It’s Spring! Well, it’s actually almost four weeks into Spring, which means you’re probably a little behind on clearing out that garage. But there’s something else you should be cleaning up this Spring — your website.
Why you should do a site clean up
Websites might not get dirty, but, like a garage, they can get extremely cluttered. You might release new products, which can complicate your messaging. Over time, you might have a suite of products and services, and all of them are getting real estate on your home page.
Even though cleaning up your website is trickier than going through your garage and throwing out the Big Mouth Billy Bass you got during a Secret Santa 10 years ago, it’s well worth it. Tidying up can lead to a better visitor experience, which often means more conversions and sales.
Here are 5 simple ways to clean up your site
1. Say your value prop loud & proud (and don’t say anything else)
You only have 1 value prop. Just one. It answers the question, Why should I buy from these guys and not someone else?
Above all, it should be about what’s unique to you. Do you have the best selection? Unbeatable expertise? Whatever it is, it needs to speak directly to your customers about you. If it’s not unique to you, write another value prop.
Check out how Casper, a mattress and bedding retailer, positions themselves:
Simple, right? The copy is clean and direct, and the customers know exactly what they should be shopping for (the perfect mattress, sheets, and pillow).
2. Strip your upper third down to the bare minimum
Your upper third is the very first thing that almost all visitors to your site will see. As such, it needs to do a lot, right?
Your upper third needs to do one thing — it needs to make obvious the next action you want your visitors to take.

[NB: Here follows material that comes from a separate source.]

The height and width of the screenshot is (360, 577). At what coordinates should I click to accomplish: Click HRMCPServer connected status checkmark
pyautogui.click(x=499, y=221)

Whether that action is going to a product page or signing up for your newsletter, you need to throw out anything else that distracts visitors from it and place it somewhere else on your site.
Check out this before and after below (of a fictional site):
Notice how in the before image, there’s social media links, no prominent value prop, and a conspicuous lack of a CTA (highlighted in the red arrows). In the after image, the upper third reduces its purpose to just one thing — and ultimately that’s why it’s more successful than the other.
3. If it’s not obvious what’s clickable, you’re doing it wrong.
Check out the site of Everlane, an ecommerce fashion brand:
Anything stand out? For one thing, it’s incredibly obvious what’s clickable. There’s a button at the bottom, and a nav bar at the top. And that’s it.
Why would you want to do this? Because ultimately, a click is what you want your visitors to do. In a sense, a click is visitor currency. You want them to spend it at the right places.
If they try and click around to find what they’re looking for, they’re expending mental energy (and goodwill towards your site) that you want them expending elsewhere.
So if it’s clickable, make it obvious. Put a box around it. Make it brightly colored. Make it stand out.
4. Make your product images bigger
Humans are visual creatures. A great line of copy can pique people’s interest, but ultimately, they like to see what they’re getting. That’s why we recommend making your product images bigger.
Not only do bigger product images help reduce clutter by lowering the amount of real estate for other things, they also help increase sales.
5. Follow web design standards
Who says being a follower is a bad thing? Web design standards exist for a reason: they help people figure out where to go on websites, even if they’ve never been there before.
That’s why you know that a nav bar is going to be at the top of a site, a magnifying glass indicates a search bar, and social media links are probably going to be found in the footer.
Take a look at this list of web design standards. See how many you’re conforming too. If you’re missing out on any of the big ones (used by over 50% of sites), consider making changes.